## Task requirements:
Set out the records again, keeping every word as it is.

## Provided data:
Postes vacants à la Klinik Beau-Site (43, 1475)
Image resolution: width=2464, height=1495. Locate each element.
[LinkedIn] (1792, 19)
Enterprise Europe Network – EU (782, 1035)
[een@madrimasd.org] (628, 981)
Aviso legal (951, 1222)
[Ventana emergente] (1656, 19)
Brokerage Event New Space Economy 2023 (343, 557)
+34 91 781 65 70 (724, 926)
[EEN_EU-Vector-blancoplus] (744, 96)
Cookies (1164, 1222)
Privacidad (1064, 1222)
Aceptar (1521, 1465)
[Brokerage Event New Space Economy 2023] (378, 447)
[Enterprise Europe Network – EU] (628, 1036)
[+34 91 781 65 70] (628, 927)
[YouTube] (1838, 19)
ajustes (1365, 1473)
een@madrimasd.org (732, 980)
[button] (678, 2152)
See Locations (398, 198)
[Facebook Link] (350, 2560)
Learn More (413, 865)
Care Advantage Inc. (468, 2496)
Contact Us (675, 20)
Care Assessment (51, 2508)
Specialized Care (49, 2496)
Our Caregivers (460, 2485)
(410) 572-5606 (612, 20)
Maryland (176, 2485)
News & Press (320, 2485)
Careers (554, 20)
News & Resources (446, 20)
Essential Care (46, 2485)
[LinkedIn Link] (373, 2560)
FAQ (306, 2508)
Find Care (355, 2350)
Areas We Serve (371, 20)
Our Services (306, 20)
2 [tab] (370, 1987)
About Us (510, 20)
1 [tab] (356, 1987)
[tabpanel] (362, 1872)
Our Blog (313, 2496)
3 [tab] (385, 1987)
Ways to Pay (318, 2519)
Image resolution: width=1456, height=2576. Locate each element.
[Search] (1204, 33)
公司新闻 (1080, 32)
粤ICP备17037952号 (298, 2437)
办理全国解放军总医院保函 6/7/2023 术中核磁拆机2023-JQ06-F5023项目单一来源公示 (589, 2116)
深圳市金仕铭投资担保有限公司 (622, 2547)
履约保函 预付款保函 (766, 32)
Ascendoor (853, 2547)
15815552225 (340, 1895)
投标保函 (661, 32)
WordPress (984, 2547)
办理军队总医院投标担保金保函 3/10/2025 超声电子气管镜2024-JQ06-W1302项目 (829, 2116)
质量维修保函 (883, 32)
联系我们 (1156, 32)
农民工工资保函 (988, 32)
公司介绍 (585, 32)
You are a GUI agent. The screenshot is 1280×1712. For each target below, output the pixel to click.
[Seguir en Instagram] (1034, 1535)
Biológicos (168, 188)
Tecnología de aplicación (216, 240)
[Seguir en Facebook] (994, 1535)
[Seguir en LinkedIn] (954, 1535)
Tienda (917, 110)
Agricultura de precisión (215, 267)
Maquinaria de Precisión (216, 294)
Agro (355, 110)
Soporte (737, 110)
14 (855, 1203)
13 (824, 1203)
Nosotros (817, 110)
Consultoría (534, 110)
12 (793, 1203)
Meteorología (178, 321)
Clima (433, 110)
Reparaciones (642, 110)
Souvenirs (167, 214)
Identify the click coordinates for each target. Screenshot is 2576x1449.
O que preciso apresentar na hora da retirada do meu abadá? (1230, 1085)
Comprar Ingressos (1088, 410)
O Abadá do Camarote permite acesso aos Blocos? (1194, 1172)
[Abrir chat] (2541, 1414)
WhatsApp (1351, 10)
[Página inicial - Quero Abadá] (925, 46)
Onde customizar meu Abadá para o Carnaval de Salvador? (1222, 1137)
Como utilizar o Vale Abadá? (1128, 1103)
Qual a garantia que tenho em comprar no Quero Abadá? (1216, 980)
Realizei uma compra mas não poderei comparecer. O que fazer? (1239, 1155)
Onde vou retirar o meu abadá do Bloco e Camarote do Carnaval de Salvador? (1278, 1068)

## Written response:
Postes vacants à la Klinik Beau-Site (43, 1475)
Image resolution: width=2464, height=1495. Locate each element.
[LinkedIn] (1792, 19)
Enterprise Europe Network – EU (782, 1035)
[een@madrimasd.org] (628, 981)
Aviso legal (951, 1222)
[Ventana emergente] (1656, 19)
Brokerage Event New Space Economy 2023 (343, 557)
+34 91 781 65 70 (724, 926)
[EEN_EU-Vector-blancoplus] (744, 96)
Cookies (1164, 1222)
Privacidad (1064, 1222)
Aceptar (1521, 1465)
[Brokerage Event New Space Economy 2023] (378, 447)
[Enterprise Europe Network – EU] (628, 1036)
[+34 91 781 65 70] (628, 927)
[YouTube] (1838, 19)
ajustes (1365, 1473)
een@madrimasd.org (732, 980)
[button] (678, 2152)
See Locations (398, 198)
[Facebook Link] (350, 2560)
Learn More (413, 865)
Care Advantage Inc. (468, 2496)
Contact Us (675, 20)
Care Assessment (51, 2508)
Specialized Care (49, 2496)
Our Caregivers (460, 2485)
(410) 572-5606 (612, 20)
Maryland (176, 2485)
News & Press (320, 2485)
Careers (554, 20)
News & Resources (446, 20)
Essential Care (46, 2485)
[LinkedIn Link] (373, 2560)
FAQ (306, 2508)
Find Care (355, 2350)
Areas We Serve (371, 20)
Our Services (306, 20)
2 [tab] (370, 1987)
About Us (510, 20)
1 [tab] (356, 1987)
[tabpanel] (362, 1872)
Our Blog (313, 2496)
3 [tab] (385, 1987)
Ways to Pay (318, 2519)
Image resolution: width=1456, height=2576. Locate each element.
[Search] (1204, 33)
公司新闻 (1080, 32)
粤ICP备17037952号 (298, 2437)
办理全国解放军总医院保函 6/7/2023 术中核磁拆机2023-JQ06-F5023项目单一来源公示 (589, 2116)
深圳市金仕铭投资担保有限公司 (622, 2547)
履约保函 预付款保函 (766, 32)
Ascendoor (853, 2547)
15815552225 (340, 1895)
投标保函 (661, 32)
WordPress (984, 2547)
办理军队总医院投标担保金保函 3/10/2025 超声电子气管镜2024-JQ06-W1302项目 (829, 2116)
质量维修保函 (883, 32)
联系我们 (1156, 32)
农民工工资保函 (988, 32)
公司介绍 (585, 32)
You are a GUI agent. The screenshot is 1280×1712. For each target below, output the pixel to click.
[Seguir en Instagram] (1034, 1535)
Biológicos (168, 188)
Tecnología de aplicación (216, 240)
[Seguir en Facebook] (994, 1535)
[Seguir en LinkedIn] (954, 1535)
Tienda (917, 110)
Agricultura de precisión (215, 267)
Maquinaria de Precisión (216, 294)
Agro (355, 110)
Soporte (737, 110)
14 (855, 1203)
13 (824, 1203)
Nosotros (817, 110)
Consultoría (534, 110)
12 (793, 1203)
Meteorología (178, 321)
Clima (433, 110)
Reparaciones (642, 110)
Souvenirs (167, 214)
Identify the click coordinates for each target. Screenshot is 2576x1449.
O que preciso apresentar na hora da retirada do meu abadá? (1230, 1085)
Comprar Ingressos (1088, 410)
O Abadá do Camarote permite acesso aos Blocos? (1194, 1172)
[Abrir chat] (2541, 1414)
WhatsApp (1351, 10)
[Página inicial - Quero Abadá] (925, 46)
Onde customizar meu Abadá para o Carnaval de Salvador? (1222, 1137)
Como utilizar o Vale Abadá? (1128, 1103)
Qual a garantia que tenho em comprar no Quero Abadá? (1216, 980)
Realizei uma compra mas não poderei comparecer. O que fazer? (1239, 1155)
Onde vou retirar o meu abadá do Bloco e Camarote do Carnaval de Salvador? (1278, 1068)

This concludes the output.